In many universities, engineering and applied science programs are closely related. Some schools may classify their engineering programs as applied science or administer their applied science degrees through their engineering department. If you are interested in pursuing a career in a traditional engineering discipline like civil engineering, mechanical engineering or chemical engineering, it may be better to earn an engineering degree that an MAS.
What is a PSM degree and how does it relate to an MAS?
PSM stands for Professional Science Master's. These degrees are closely related to MAS degrees and teach students scientific principles that are applicable to the business world. A PSM degree often includes additional material not covered in MAS programs, such as business skills, communications and administrative skills. Because of this, they sometimes have less intensive science requirements. Common focuses for PSM degrees include data science, cybersecurity, sustainability, biotechnology, pharmaceuticals and engineering management.

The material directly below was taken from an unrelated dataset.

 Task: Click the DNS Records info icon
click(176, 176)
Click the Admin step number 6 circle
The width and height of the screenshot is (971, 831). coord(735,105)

What are the requirements to enter a Master's of Applied Science program?
The entrance requirements for a Master's of Applied Science are very similar to those for other graduate degrees. The most important is a bachelor's degree in a related subject. For applied science students, this could include a major in a pure science like chemistry, physics, or biology, or a degree in engineering. The requirements may vary based on the concentration you want to pursue, and other applicable majors could include computer science, pharmacy or mathematics.
Like other master's students, MAS candidates take the GRE (Graduate Record Examinations) and require a passing score for admission. Most master's programs also require candidates to maintain a good GPA during their undergraduate studies, usually a 3.0 or higher. Additional requirements include letters of recommendation, academic transcripts and sometimes professional experience.
What are the requirements to graduate with a Master's of Applied Science degree?
Graduation requirements for Master's of Applied Science students are often similar to those of other master's students. Part of their degree consists of classroom instruction in high-level math and science courses. These courses vary by concentration and the exact number of credits required to graduate can vary by school. Most schools require master's students to earn 30 40 credit hours.
The most important requirement for MAS students is completion of an in-depth research project or thesis. These projects form a unique research contribution to their field and demonstrate the student's expertise in their area of study. A student's thesis often consumes much of their time, especially in the second year of the degree. During their thesis, students work closely with a professor in their department called a thesis advisor. In the student's second year, they write a lengthy research paper summarizing their work, and present it to the faculty of their department for review.